Work request: Beginning at the line containing "Screen dimensions: 446x336", give again every line through the end of the data, unchanged and with both ends included. Drop any pictures.
========
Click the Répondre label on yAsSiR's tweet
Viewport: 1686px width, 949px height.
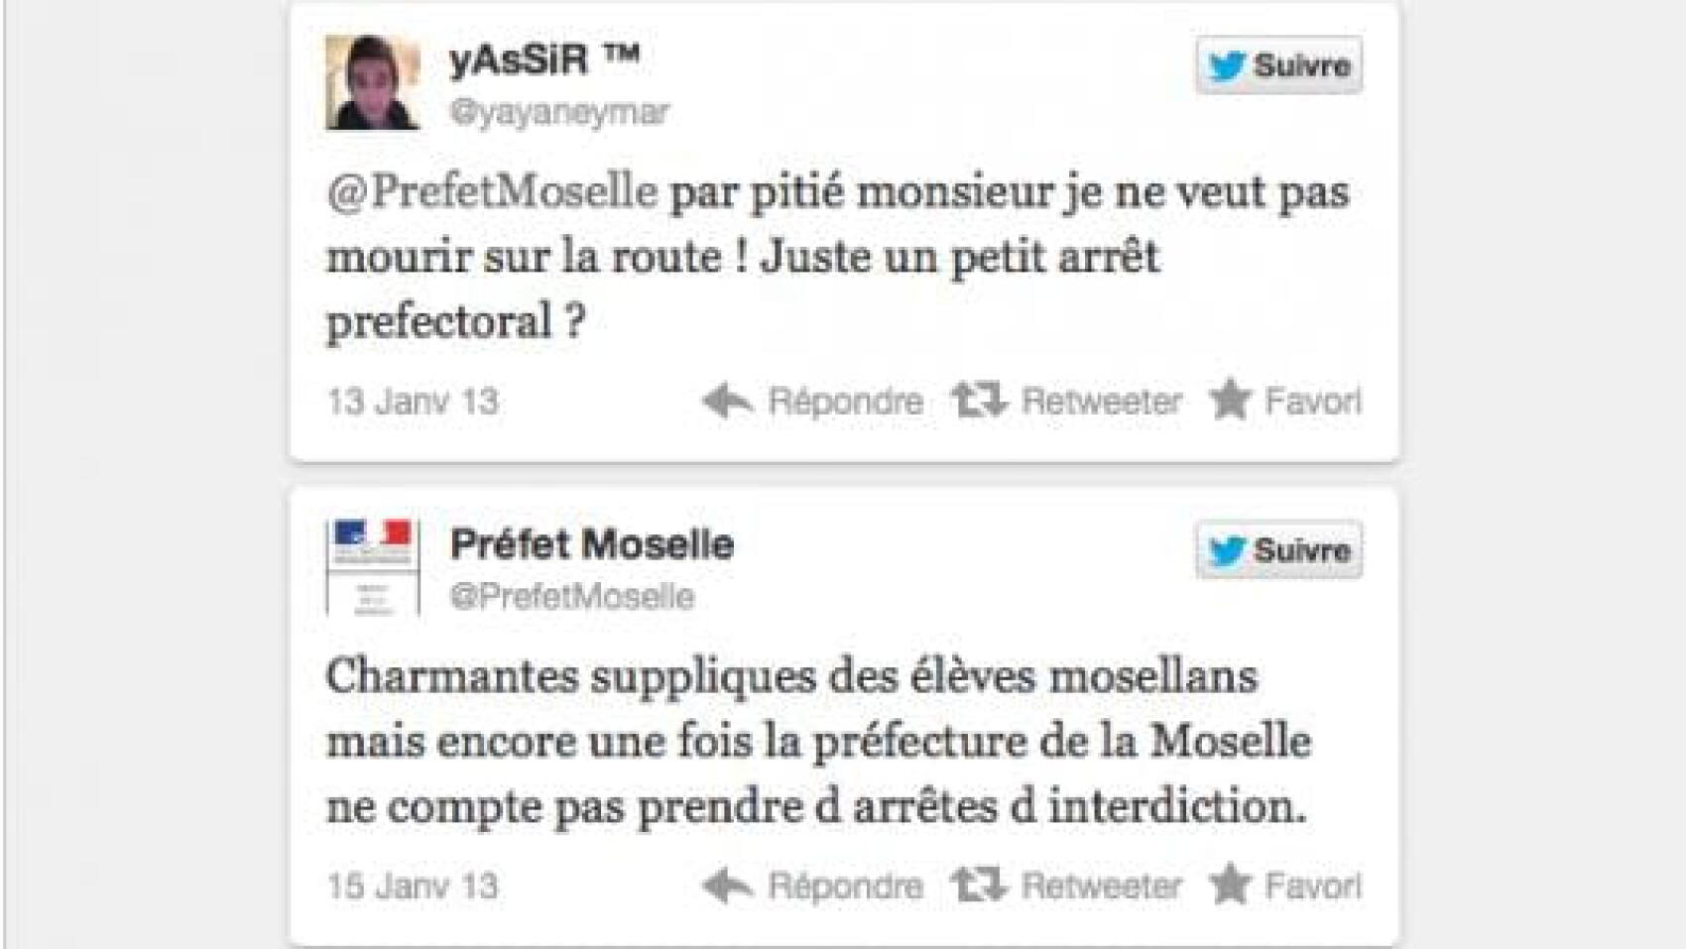tap(845, 402)
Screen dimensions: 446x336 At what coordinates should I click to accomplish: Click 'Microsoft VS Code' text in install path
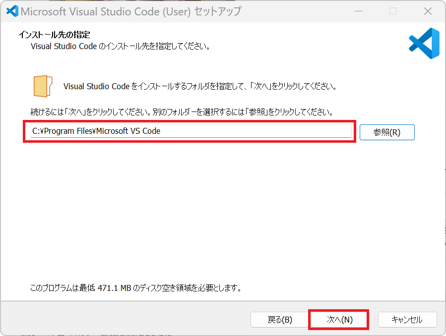pos(128,131)
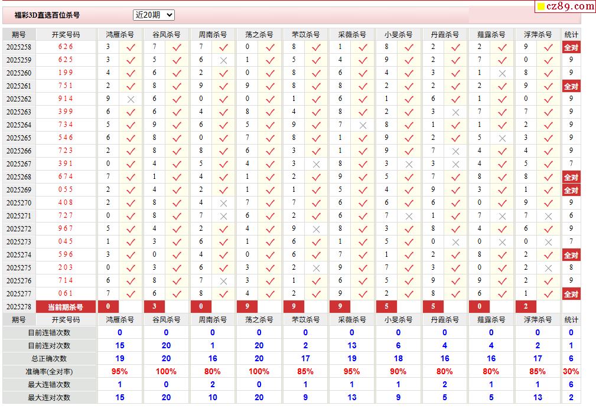Click the cross mark for 浮萍杀号 in row 2025275

point(548,268)
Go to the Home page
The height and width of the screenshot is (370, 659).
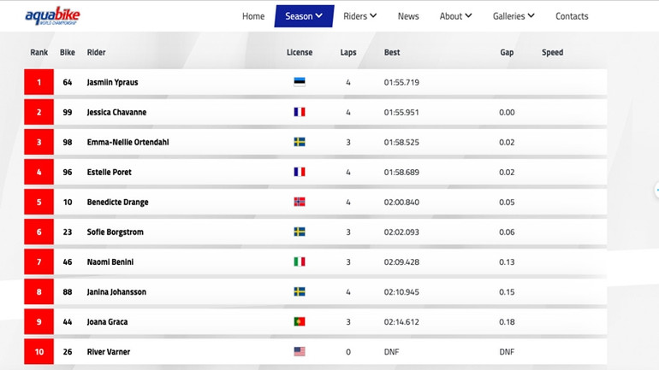253,16
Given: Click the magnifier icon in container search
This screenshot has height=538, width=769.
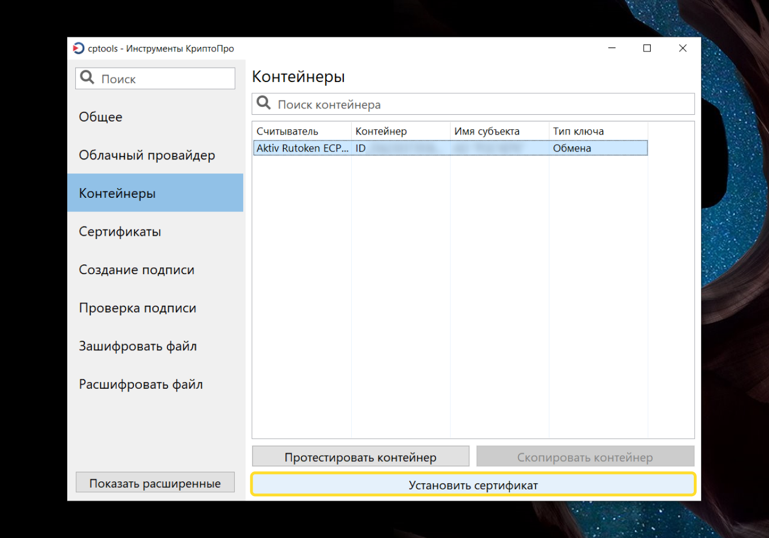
========
Output below:
Screen dimensions: 446x336 At what coordinates should I click to accomplish: Click 'Microsoft VS Code' text in install path
pos(128,131)
Click the cross mark for 浮萍杀号 in row 2025275

point(548,268)
Go to the Home page
The height and width of the screenshot is (370, 659).
253,16
Given: Click the magnifier icon in container search
This screenshot has height=538, width=769.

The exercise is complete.